--- BEGIN Text extract ---
Node.js environment Monitoring and Alerting – Part 3 (New Relic)

Part two of the series looked at what AWS and Azure each offer as basic capabilities for telemetry viewing and alerting. You should know that there are also offerings from independent companies in the area of Application Performance Monitoring (APM). From what I have seen, the cloud providers have yet to create any tools as nice as the ones from third party dedicated APM tools. Microsoft does offer Microsoft Operations Management Suite (OMS), but this is a much larger scope than just APM.

I hesitate to even attempt listing some of the third party APM tools, as there are quite a few and I would certainly leave off the favorite one of someone. You can start by looking at AppDynamics, Ruxit, Stackify and New Relic and then search for others. Loggly is another option, but that is narrowed down to just deal with sending custom logging from your application up to their service where you can set up dashboards and alerts.

Do not take this post as favoring one over the other, but more of something to introduce you to what is possible. Be sure to go out and do your own trials and assessments to choose what works best for you. Do read this post and immediately get one and start using it!

Go back to the first post of the series and see the image showing that there are two components inside of your Node.js application that are sending telemetry. You can now understand how that works, because of what I will explain in this post. I will walk through the usage of New Relic and describe what is going on as we step through it.
--- END Text extract ---
--- BEGIN Data lines ---
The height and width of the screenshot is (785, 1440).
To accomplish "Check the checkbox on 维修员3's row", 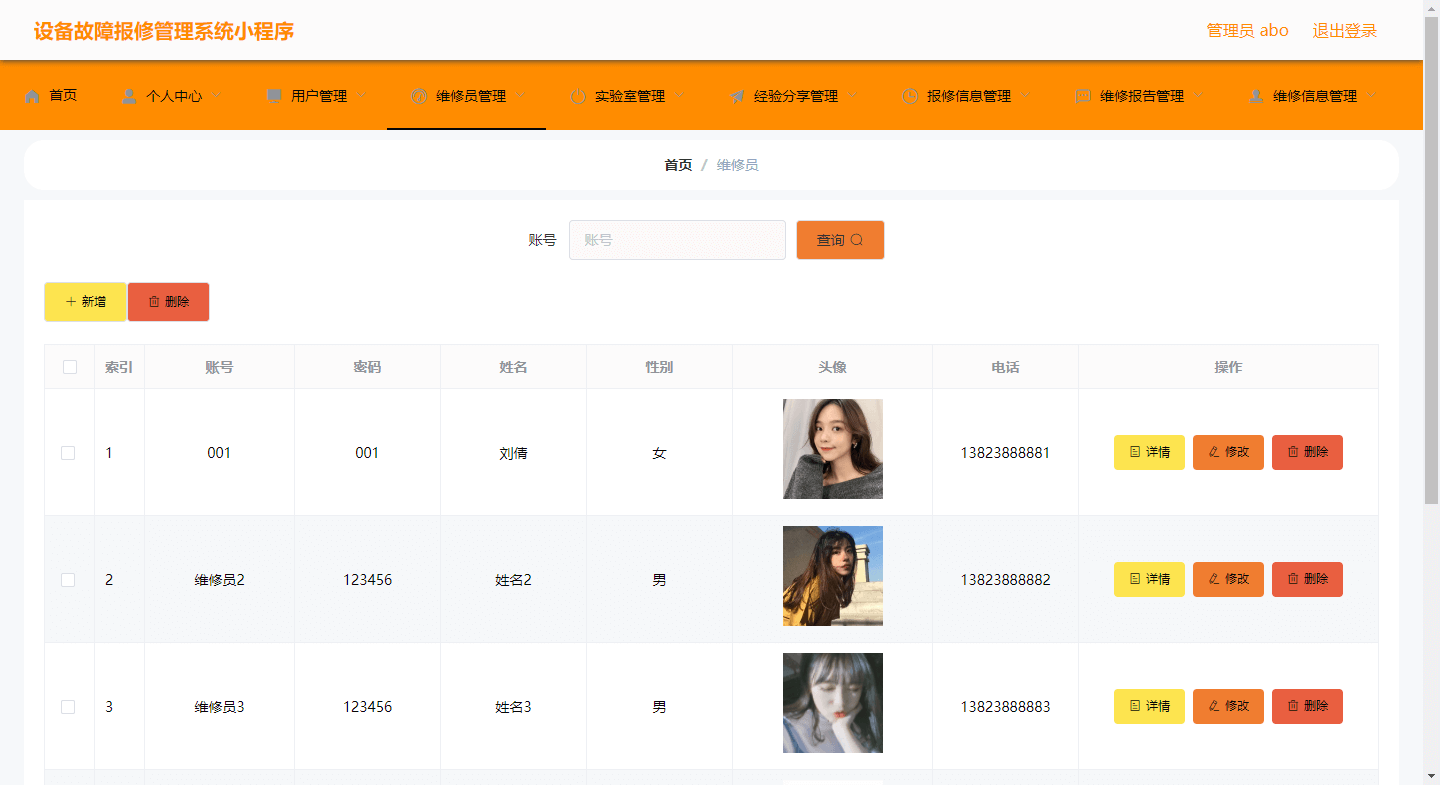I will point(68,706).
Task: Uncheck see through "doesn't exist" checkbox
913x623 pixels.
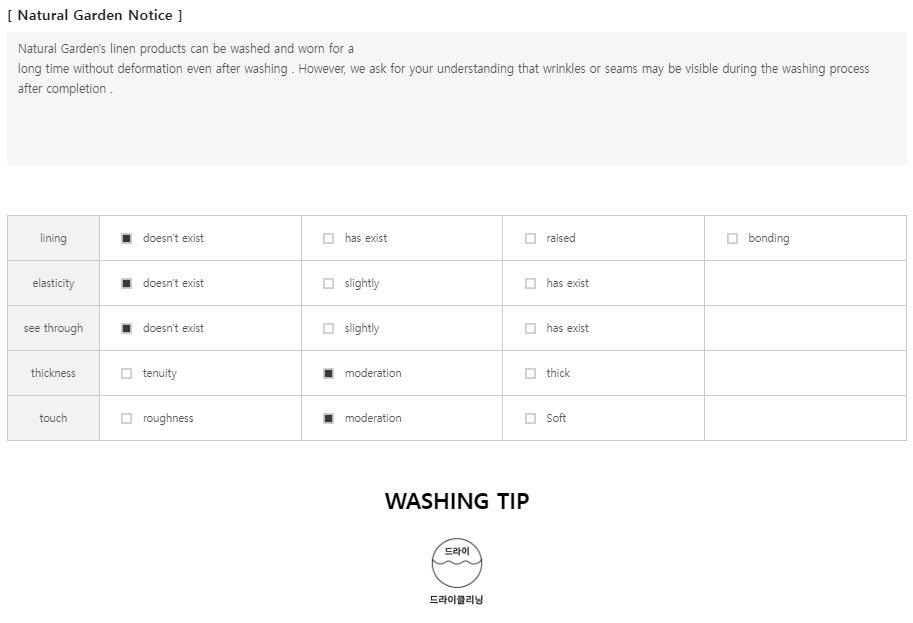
--- END Data lines ---
- _Exercise requirements_
1/ Retype the stretch of the Node.js monitoring post from "Do not take" through "step through it.".
2/ Extend the Node.js monitoring post from where it stops.

- _Results by task_
1/
Do not take this post as favoring one over the other, but more of something to introduce you to what is possible. Be sure to go out and do your own trials and assessments to choose what works best for you. Do read this post and immediately get one and start using it!

Go back to the first post of the series and see the image showing that there are two components inside of your Node.js application that are sending telemetry. You can now understand how that works, because of what I will explain in this post. I will walk through the usage of New Relic and describe what is going on as we step through it.

2/
Getting set up

The first thing to do is to provision the New Relic SaaS. Go to the New Relic web site and it will walk you through the steps to set up APM as a SaaS offering. You can pick to use a free trial.

One thing you are instructed to do is to get the New Relic Node.js module downloaded and into your project code from NPM. Follow the other steps and you are almost there with basic telemetry reporting. Once the Node require() statement is in place you can run your Node application and within minutes be up and viewing telemetry in the New Relic portal.

newrelic_overview

At this point you are using the built in telemetry collection capability. You can also find a link in the console to download and install a machine metric reporting agent if you like. This will give you an overall look at things like Disk, network, memory and CPU metrics.

To send custom telemetry, you need to instrument your code with custom calls. Here is the explanation for how you go about doing that.

Further transaction granularity

As is, “out of the box”, New Relic is doing its job of reporting all of your Web Service call transactions. You can look and see what the HTTP/Rest call breakdown was by percentage and by performance.

What if you want a further breakdown of work that is going on inside a Post route? This is where you can take advantage of the ability of New Relic to further dive into the details of what makes up a given Node.js Web Service call. New Relic provides the createTracer() function to accomplish this.

Tracers are something that can run inside of an already occurring transaction that New Relic knows about and allows you to report back to New Relic the breakdown of any given sub-operations. The following code shows how you would take a route, such as for user login and create a further detailed report of what is going on. You basically wrap code in one of the blocks and need to make sure to be careful with asynchronous nested callbacks. In the code below you see that inside of the login route there is a connection to some database being made and then some other processing goes on until the response is finally sent back.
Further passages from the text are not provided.